Data Science in Education Group - Bay Area Kickoff Meeting

Santa Clara, CA - Nov 17 6:00 pm to 8:00 pm


In the kickoff event for Data Science in Education Group (DEGREE), we are honored to have Prof. Mehran Sahami of Stanford University.


We consider developing statistical models to give us insight into the dynamics of student populations in CS education. In this talk, we consider two studies in this vein. The first involves analyzing the evolution of gender balance in a college computer science program, showing that focusing on percentages of underrepresented groups in the overall population may not always provide an accurate portrayal of the impact of various program changes.

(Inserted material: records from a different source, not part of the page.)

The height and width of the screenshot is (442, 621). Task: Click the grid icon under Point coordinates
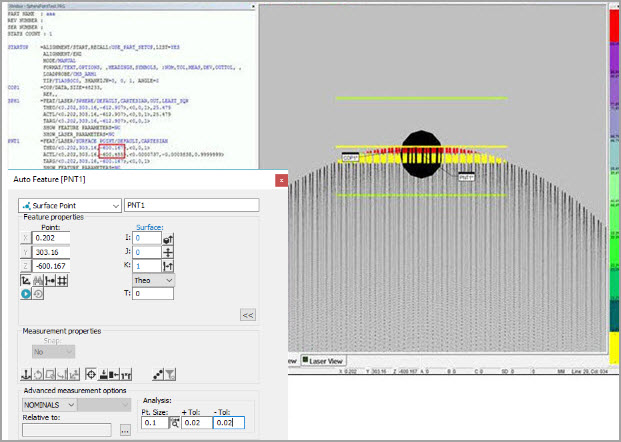[x=62, y=282]
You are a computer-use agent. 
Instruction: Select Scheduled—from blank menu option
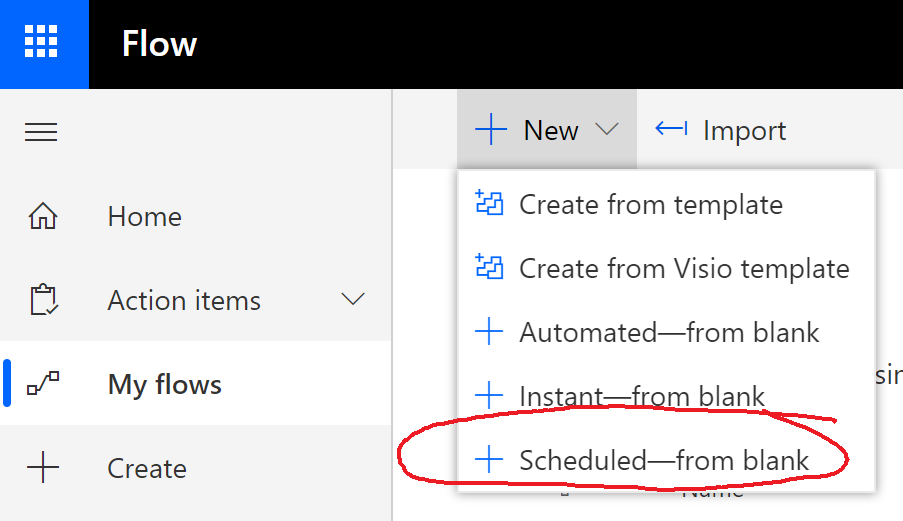(x=664, y=460)
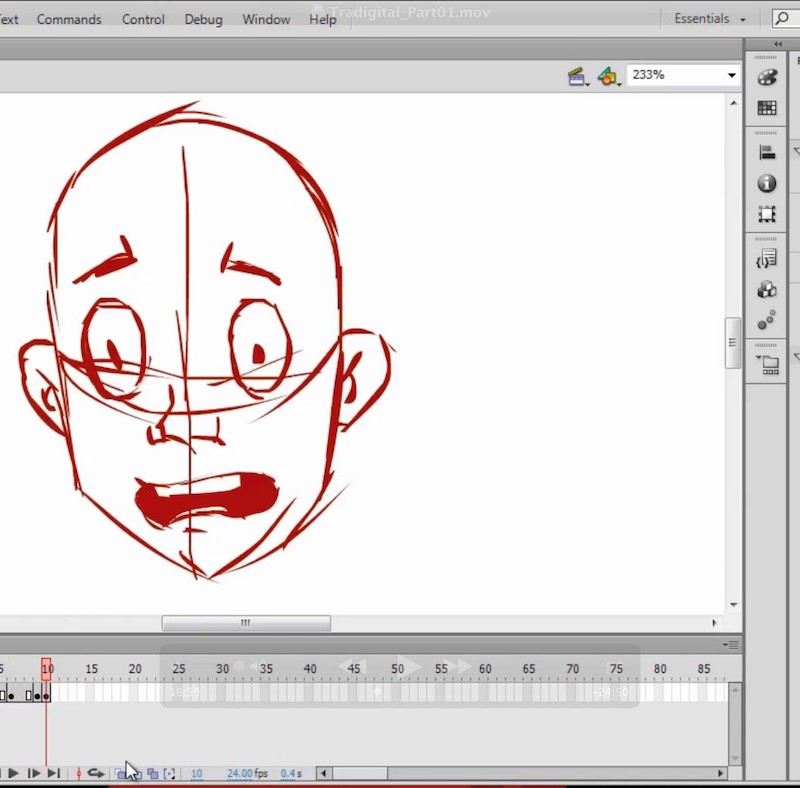Image resolution: width=800 pixels, height=788 pixels.
Task: Edit the frame rate value of 24.00 fps
Action: coord(246,773)
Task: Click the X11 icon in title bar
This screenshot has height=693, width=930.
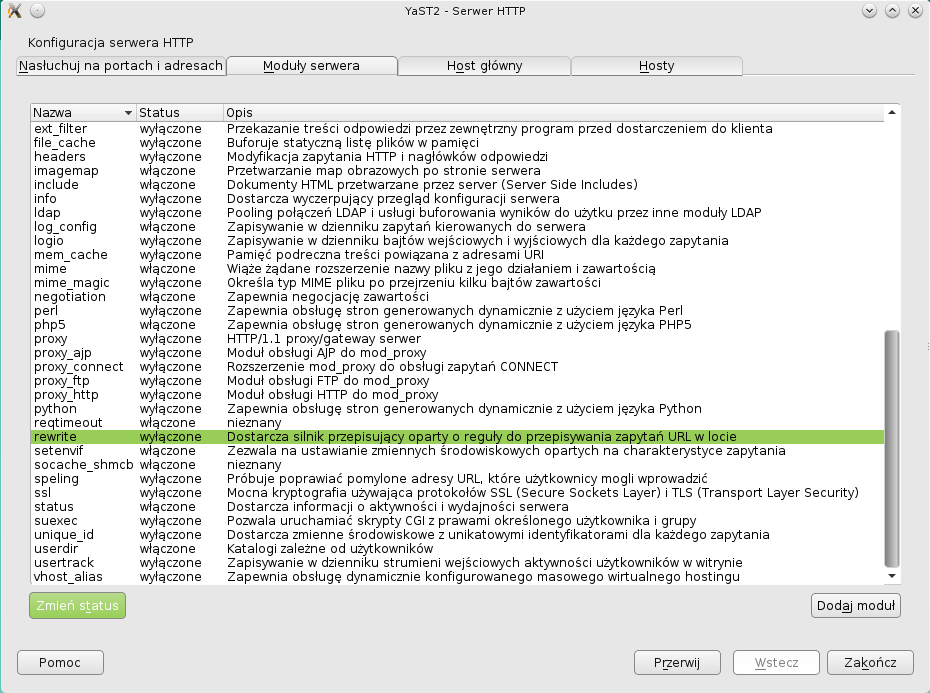Action: pyautogui.click(x=14, y=10)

We propose a new statistical model based on Fisher’s Noncentral Hypergeometric Distribution that better captures how program changes are impacting the dynamics of gender balance in a population, especially in the case where the overall population is rapidly increasing (as has been the case in CS in recent years).

Second, we present a methodology which uses machine learning techniques to autonomously create a graphical model of how students in an introductory programming course progress through a programming assignment. We subsequently show that this model is predictive of which students will struggle with material presented later in the class. Our eventual goal is to be able better understand students' learning and the conceptual difficulties they may encounter as novice programmers so as to be able to provide better and more personalized guidance to them during their learning process, and ultimately improve education in software engineering.

This talk includes work done jointly with Sarah Evans, Katie Redmond, Chris Piech, Daphne Koller, Steve Cooper, and Paulo Blikstein.


Mehran Sahami is a Professor and Associate Chair for Education in the Computer Science department at Stanford University. He is also the Robert and Ruth Halperin University Fellow in Undergraduate Education at Stanford. He co-founded the ACM Conference on Learning at Scale, which is focused on interdisciplinary research at the intersection of the learning sciences and computer science. Mehran has published over 50 technical papers and has over 20 patent filings on a variety of topics including machine learning, web search, recommendation engines in social networks, and email spam filtering that have been deployed in several commercial applications.